[Numpy-discussion] Masking through generator arrays

Inati, Souheil (NIH/NIMH) [E] souheil.inati at nih.gov
Thu May 10 14:55:41 EDT 2012

On May 10, 2012, at 2:23 PM, Chris Barker wrote:

> On Thu, May 10, 2012 at 2:38 AM, Dag Sverre Seljebotn
> <d.s.seljebotn at astro.uio.no> wrote:
>> What would serve me? I use NumPy as a glorified "double*".
>> all I want is my glorified
>> "double*". I'm probably not a representative user.)
> Actually, I think you are representative of a LOT of users -- it
> turns, out, whether Jim Huginin originally was thinking this way or
> not, but numpy arrays are really powerful because the provide BOTH and
> nifty, full featured array object in Python, AND a wrapper around a
> generic "double*" (actually char*, that could be any type).
> This is are really widely used feature, and has become even more so
> with Cython's numpy support.
> That is one of my concerns about the "bit pattern" idea -- we've then
> created a new binary type that no other standard software understands
> -- that looks like a a lot of work to me to deal with, or even worse,
> ripe for weird, non-obvious errors in code that access that good-old
> char*.
> So I'm happier with a mask implementation -- more memory, yes, but it
> seems more robust an easy to deal with with outside code.
> But either way, Dag's key point is right on -- in Cython (or any other
> code) -- we need to make sure ti's easy to get a regular old pointer
> to a regular old C array, and get something else by accident.
> -Chris


As a physicist who uses numpy to develop MRI image reconstruction and data analysis methods, I really do think of numpy as a glorified double with a nice way to call useful numerical methods.  I also use external methods all the time and it's of the utmost importance to have a pointer to a block of data that I can say is N complex doubles or something.  Using a separate array for a mask is not a big deal.  At worst it's a factor of 2 in memory.  It forces me to pay attention to what I'm doing, and if I want to do an SVD on my data, I better keep track of what I'm doing myself.
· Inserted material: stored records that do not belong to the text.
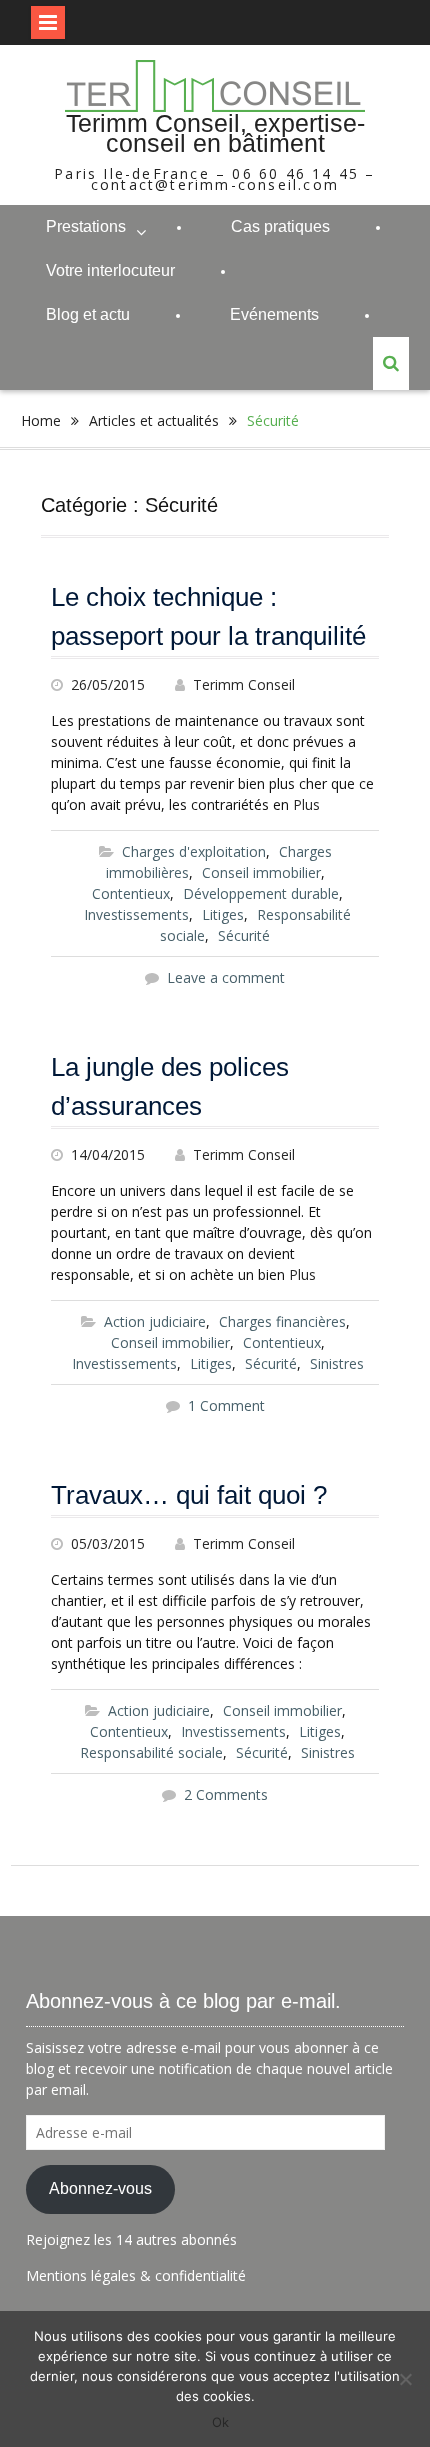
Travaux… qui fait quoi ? (189, 1495)
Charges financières (282, 1321)
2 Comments (226, 1794)
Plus (306, 804)
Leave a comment (226, 977)
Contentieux (131, 893)
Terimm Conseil (244, 684)
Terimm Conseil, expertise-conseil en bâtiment (215, 133)
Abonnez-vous (100, 2188)
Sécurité (244, 935)
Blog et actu (88, 314)
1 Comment (226, 1405)
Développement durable (261, 893)
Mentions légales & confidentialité (136, 2275)
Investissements (136, 914)
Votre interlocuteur (110, 270)
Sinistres (337, 1363)
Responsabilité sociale (151, 1752)
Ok (220, 2422)
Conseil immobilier (261, 872)
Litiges (223, 914)
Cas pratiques (280, 226)
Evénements (274, 314)
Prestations (86, 226)
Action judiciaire (155, 1321)
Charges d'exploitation (194, 851)
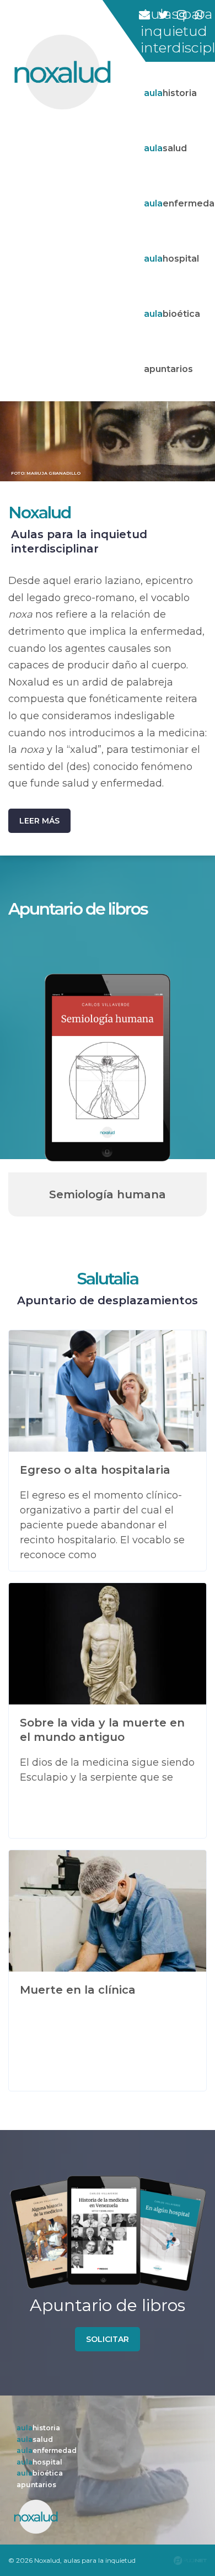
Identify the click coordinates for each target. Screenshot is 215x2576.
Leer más (39, 821)
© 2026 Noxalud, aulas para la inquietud (72, 2560)
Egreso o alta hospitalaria (95, 1469)
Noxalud (39, 512)
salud (35, 2439)
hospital (39, 2462)
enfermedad (47, 2450)
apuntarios (36, 2485)
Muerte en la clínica (78, 1989)
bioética (40, 2473)
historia (38, 2428)
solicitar (107, 2339)
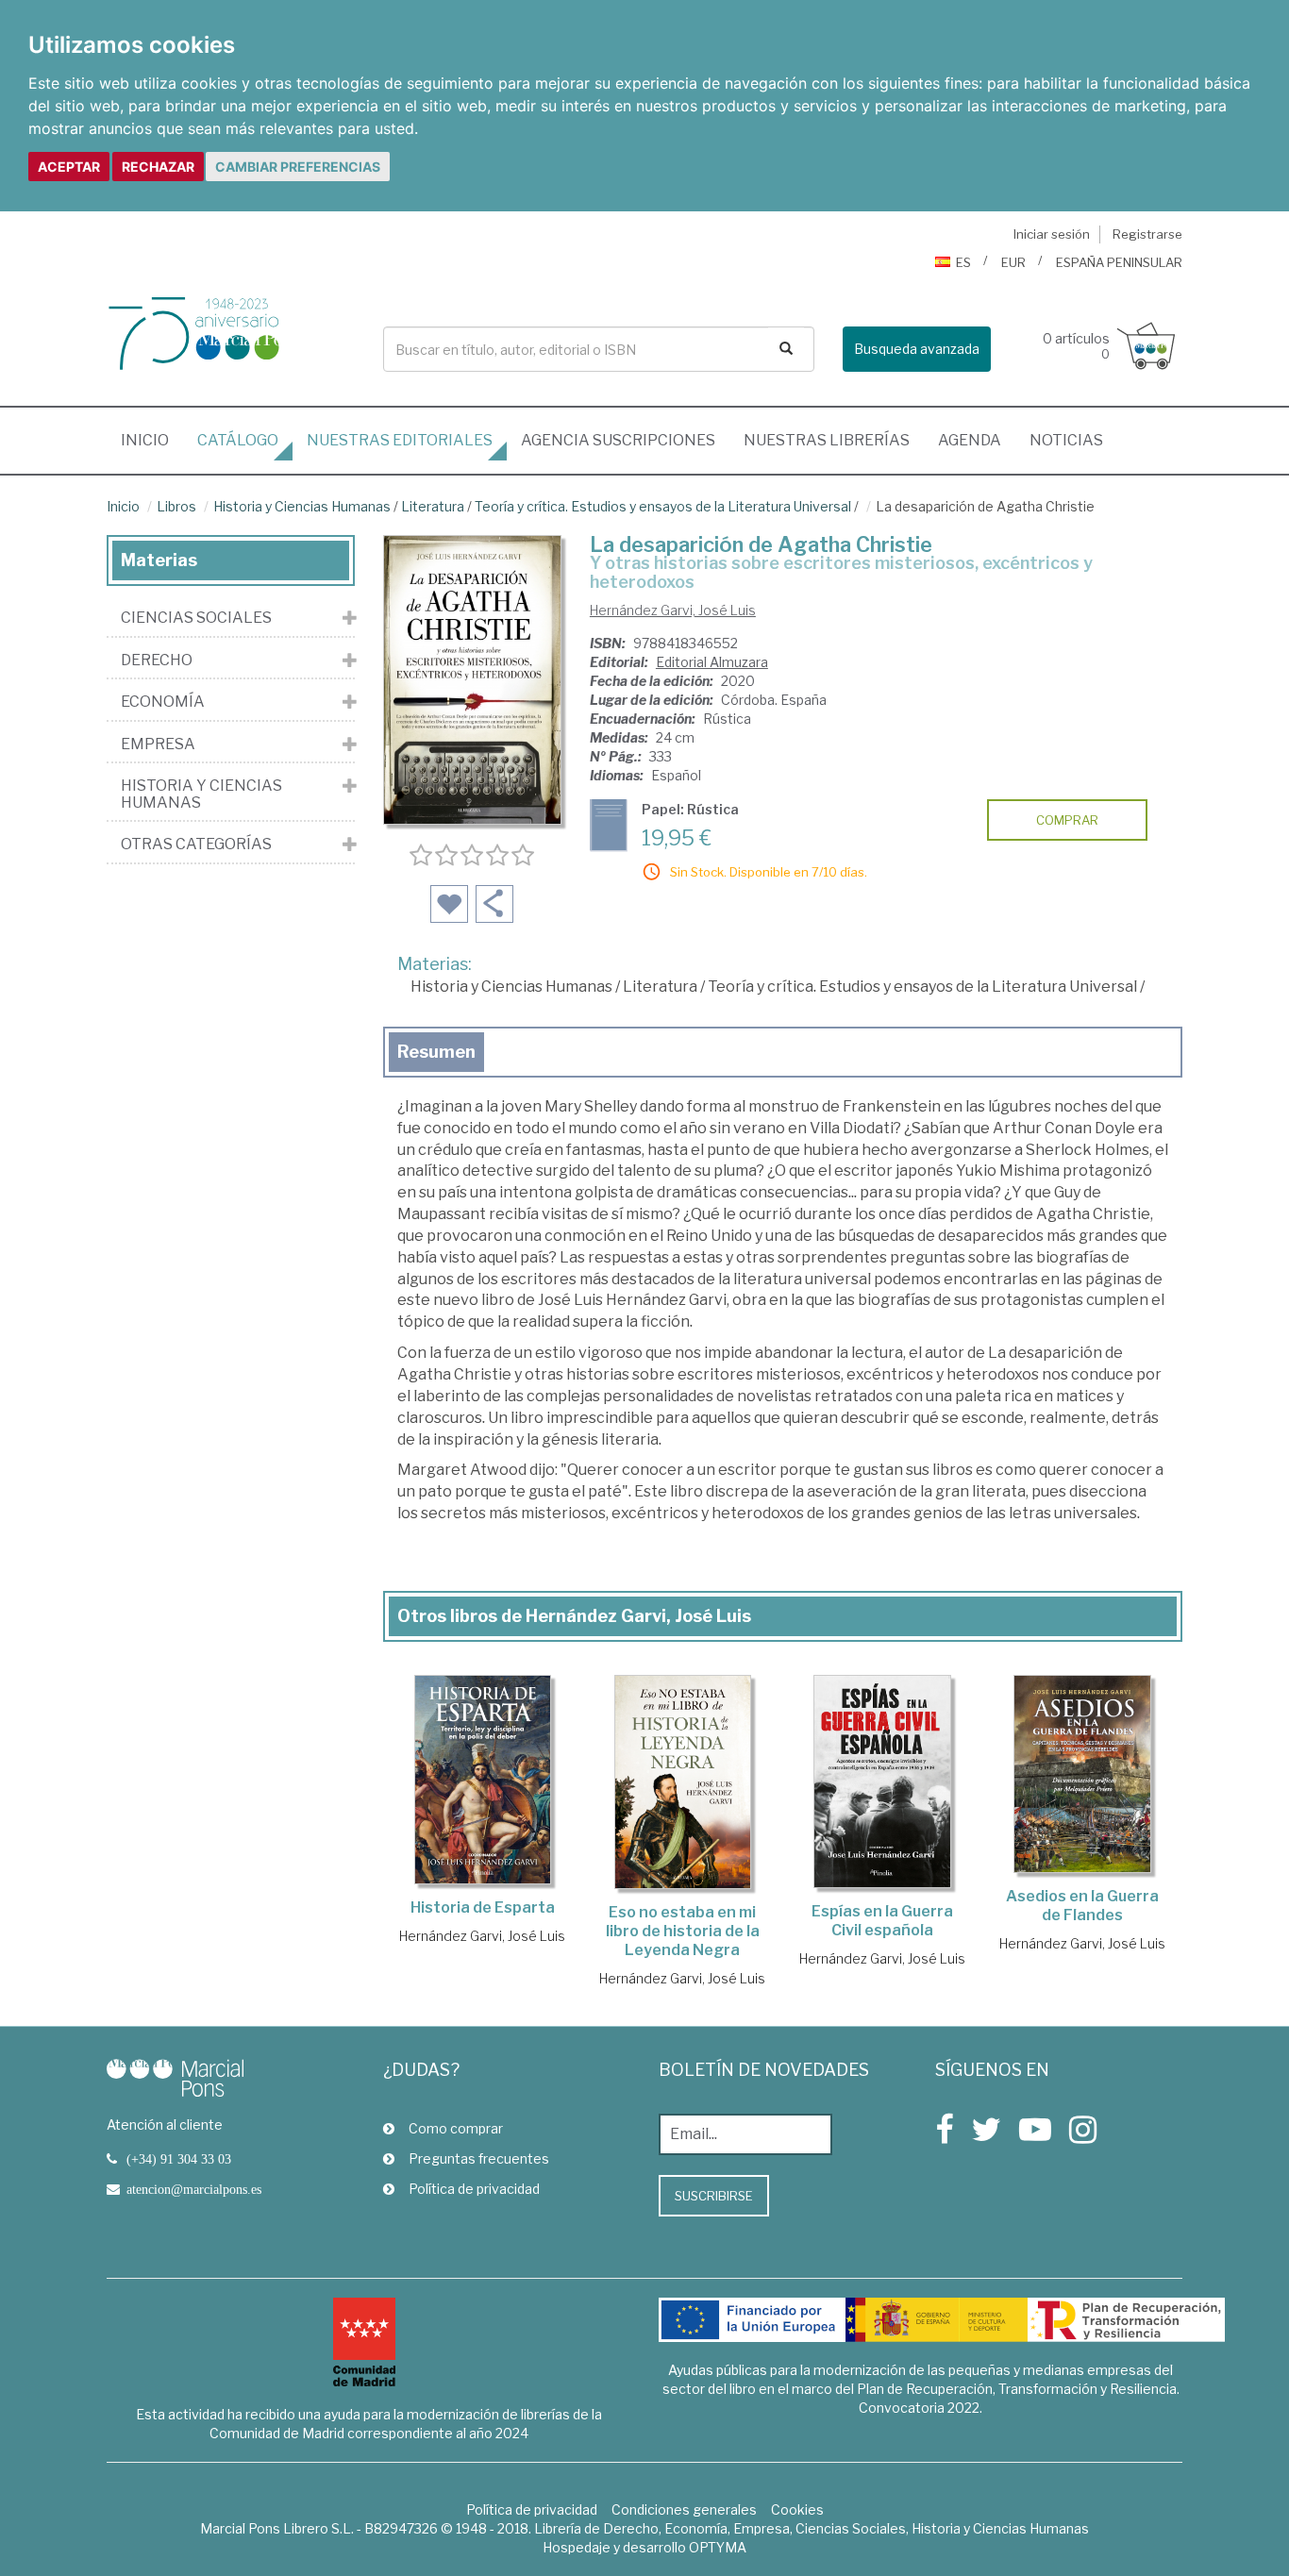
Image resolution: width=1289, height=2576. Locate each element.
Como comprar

I am not that old, but I'm old enough to remember when matlab was really just this - glorified double with a nice slicing/view interface and a thin wrapper around eispack and linpack.  (here is a great article by Cleve Moler from 2000: http://www.mathworks.com/company/newsletters/news_notes/clevescorner/winter2000.cleve.html).  You used to read in some ints from a data file and they converted it to double and you knew that if you got numerical precision errors it was because your algorithm was wrong or you were inverting some nearly singular matrix or something, not because of overflow.  And they made a copy of the data every time you called a function.  It had serious limitations, but what it did just worked.  And then they started to get fancy and it took them a REALLY long time and a lot of versions and man hours to get that all sorted out, with lazy evaluations and classes and sparse arrays and all that.

I'm not saying what the developers of numpy should do about the masked array thing and I really can't comment on how other people use numpy.  I also don't really have much of a say about the technical implementations of the guts of numpy, but it's worth asking really simple questions like:  I want to do an SVD on a 2D array with some missing or masked data.  What should happen?  This seems like such a simple question, but really it is incredibly complicated, or rather, it's very hard for numpy which is a foundation framework type of code to guess what the user means.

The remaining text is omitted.